In situ formation of core‐shell rubber particles in polypropylene matrix by melt blending and its effects on the toughness and stiffness of the composites

Toughening of thermoplastics with a one‐phase impact modifier generally results in significant reduction in stiffness, whereas core‐shell rubber modifiers have extra structural parameters such as core rigidity and shell flexibility, by controlling which the stiffness and impact toughness of their composites can be better balanced. In this study, three kinds of polyethylene (PE) with different rigidity are used respectively to prepare polypropylene/ethylene–propylene rubber/polyethylene (PP/EPR/PE) ternary composites by melt blending, in which the EPR‐to‐PE ratio is 1:1. Atomic force microscopy‐infrared (AFM−IR) and scanning electron microscopy (SEM) results indicate that core‐shell rubber particles with a PE core and an EPR shell are formed in situ and uniformly dispersed in the PP matrix.
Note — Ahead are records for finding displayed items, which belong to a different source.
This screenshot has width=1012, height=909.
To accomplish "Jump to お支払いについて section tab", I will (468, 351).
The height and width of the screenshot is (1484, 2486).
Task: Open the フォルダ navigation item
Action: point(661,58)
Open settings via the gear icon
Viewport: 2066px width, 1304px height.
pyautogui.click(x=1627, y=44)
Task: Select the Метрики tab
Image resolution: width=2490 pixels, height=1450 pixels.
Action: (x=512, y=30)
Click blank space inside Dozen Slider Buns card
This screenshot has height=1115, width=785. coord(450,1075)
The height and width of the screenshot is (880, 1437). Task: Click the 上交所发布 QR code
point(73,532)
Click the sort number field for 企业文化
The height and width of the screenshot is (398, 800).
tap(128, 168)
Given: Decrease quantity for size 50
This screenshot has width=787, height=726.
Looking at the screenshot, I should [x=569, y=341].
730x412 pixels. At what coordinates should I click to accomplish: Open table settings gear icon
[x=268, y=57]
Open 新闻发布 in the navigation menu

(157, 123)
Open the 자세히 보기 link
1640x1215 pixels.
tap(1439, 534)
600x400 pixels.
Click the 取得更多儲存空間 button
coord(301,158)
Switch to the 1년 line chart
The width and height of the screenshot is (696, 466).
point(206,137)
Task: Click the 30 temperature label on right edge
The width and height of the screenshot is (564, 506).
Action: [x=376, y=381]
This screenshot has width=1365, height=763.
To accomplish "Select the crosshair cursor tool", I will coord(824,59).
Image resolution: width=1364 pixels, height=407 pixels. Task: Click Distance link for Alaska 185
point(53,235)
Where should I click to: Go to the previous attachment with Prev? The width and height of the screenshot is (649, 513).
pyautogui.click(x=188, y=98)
Mechanical measurements show that at the same modifier content the PP composites toughened with these core‐shell rubber particles exhibit higher toughness and stiffness than that with EPR alone, and the more rigid the PE core, the greater the effects. These results are in quantitative agreement with a recent theoretical model, providing solid experimental evidence in support of the latter. Furthermore, this work demonstrates an economical approach to toughening PP by partial substitution of the EPR with the much cheaper PE for better performance. The effect of core rigidity and core‐shell structure on the toughness and stiffness of the PP composites was quantitatively studied. The experimental results showed that core‐shell rubber particles toughened PP composites had higher toughness and stiffness than one phase modifier (such as POE, EPR, etc.), and the more rigid the PE core, the greater the effects. These results were in quantitative agreement with the recent theoretical model. More specifically, Partial substitution of EPR with cheaper PE could reduce the cost and improve the toughness and stiffness simultaneously, killing three birds with one stone.